Pensei que tinha sido um erro de tradução. “ Mas em 1936 você tinha seis anos! ”, exclamei para certificar que eu não havia entendido mal.

Sim. Meu pai fazia entregas com seu caminhão, levava caixas e pedia aos chefes dos lugares onde fazia as entregas que o dessem brinquedos, carteiras e outros objetos, que depois rifava para juntar dinheiro e enviava aos combatentes da revolução espanhola. As vezes ele recebia bonecas e me dizia: “não são para você, são para a Espanha”. E eu entendia isso. Nos anos 1930 você não tinha que explicar o que significava a palavra “classe”. Você sabia quem era o inimigo e tinha que lutar contra eles.

Com as outras crianças, juntávamos o papel alumínio dos pacotes de cigarro, e fazíamos bolinhos que enviaríamos para a Espanha para que os revolucionários fabricassem balas. Estar politizado aos seis anos era algo normal em qualquer lugar do mundo. Mas é assim em todas as épocas em que há lutas sociais. Meu marido C.L.R. James [4] viveu nos Estados Unidos, onde eu o conheci. Contava que quando viajou ao sul dos Estados Unidos, para apoiar uma greve de meeiros, o delegado saiu de seu carro e perguntou aos meninos que estavam na rua onde se encontrava o Mister Johnson [o pseudônimo de C.L.R. James, N. de R.] e crianças de quatro e cinco anos responderam: “Não conhecemos a nenhum Mister Johnson”. É uma fantasia achar que é possível manter as crianças fora da política.

Minha infância foi durante a presidência de Roosevelt. Um dia, minha mãe, enquanto me carregava com um braço, com a outra mão rompia o cadeado de uma porta, pois haviam despejado uma família por não pagar o aluguel e colocaram um cadeado para que não pudessem entrar novamente.
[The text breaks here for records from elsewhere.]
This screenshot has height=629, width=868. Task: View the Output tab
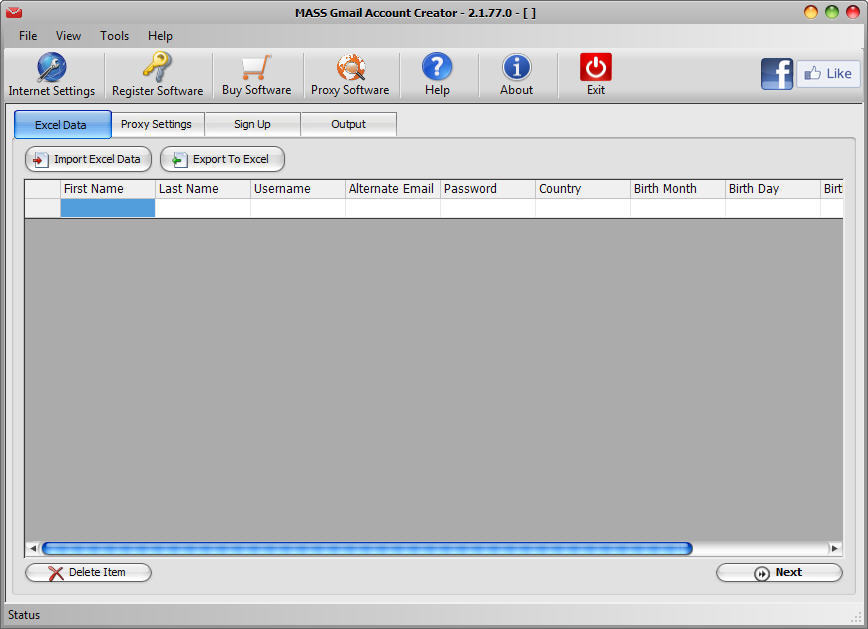click(x=347, y=124)
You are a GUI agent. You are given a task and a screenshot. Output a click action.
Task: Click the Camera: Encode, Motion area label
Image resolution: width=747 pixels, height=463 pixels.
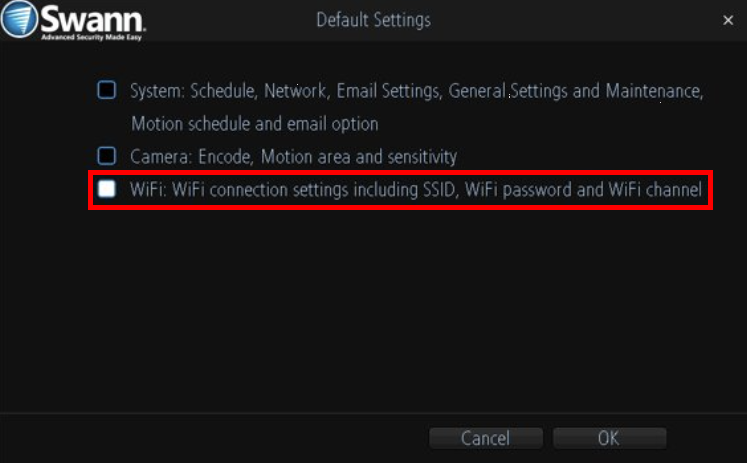pyautogui.click(x=293, y=157)
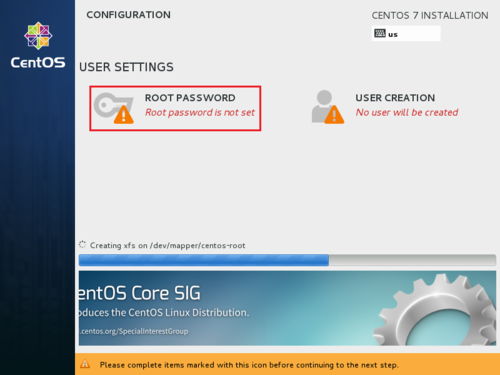This screenshot has height=375, width=500.
Task: Click the CentOS logo in sidebar
Action: 38,45
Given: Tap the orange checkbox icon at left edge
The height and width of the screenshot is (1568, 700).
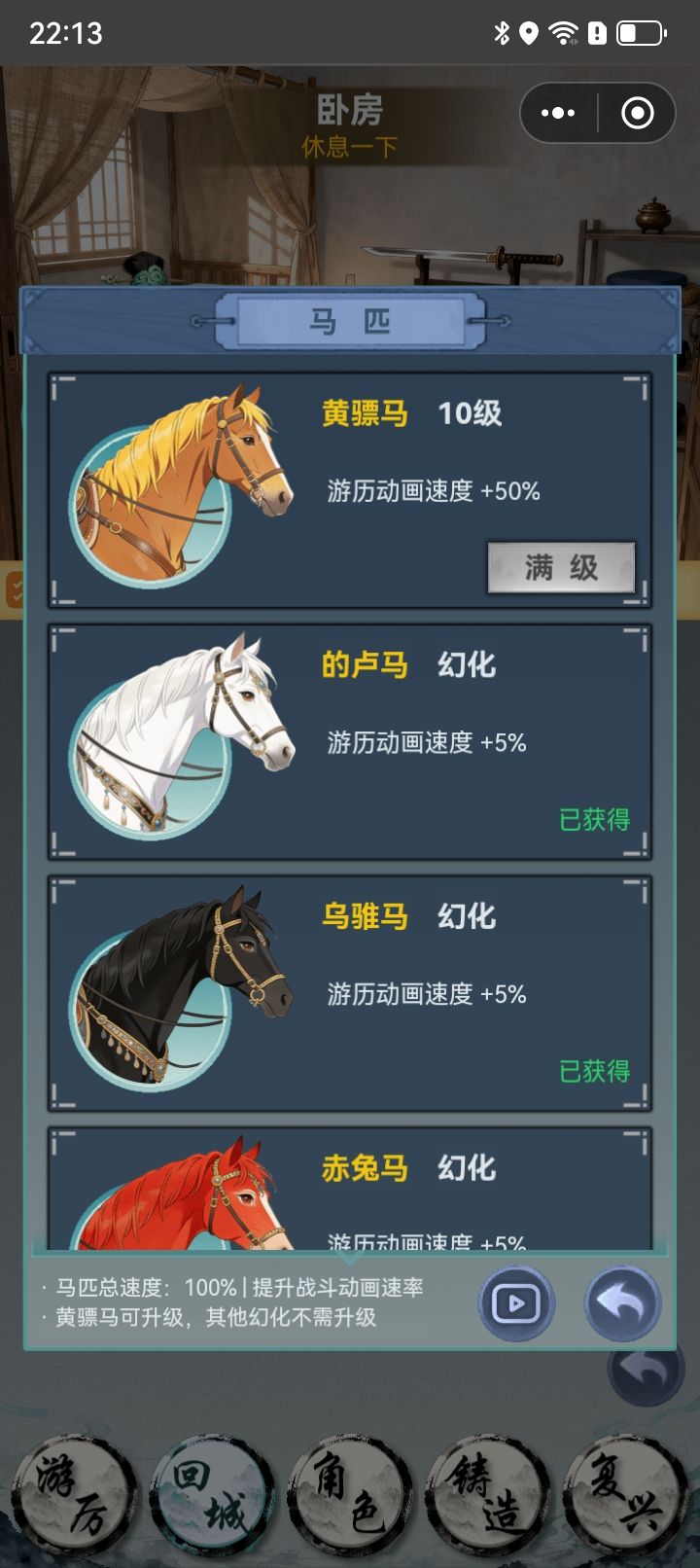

Minha mãe me disse: “Quebro este cadeado e vou à oficina de Bem-estar Social, porque estamos lutando pela gente que não tem dinheiro”. A gente se organizava, dizia: “não vamos morrer de fome” e lutava.

“Mas eu não sei nada sobre ‘a questão da mulher’!”

Enquanto Selma nos oferecia chá, biscoitos e frutas, continuávamos conversando e admirando sua prodigiosa memória. Então, quando jovem, você trabalhou em fábricas…

Meu primeiro trabalho foi de garçonete. Para todo mundo em Nova York, seu primeiro trabalho era de garçonete e cuidando de crianças. Aos dezessete anos entrei em uma fábrica, na Califórnia. Trabalhava na linha de montagem de rádios, televisões, eletrodomésticos. Me dispus para estudar na universidade, mas depois decidi não ir. Pensei que a universidade ia fazer mal para minha mente. Aos quatorze ou quinze anos já conheci um grupo socialista que me surpreendeu: eles falavam de classes sociais e, dentro deste grupo, havia uma minoria que me interessou rapidamente.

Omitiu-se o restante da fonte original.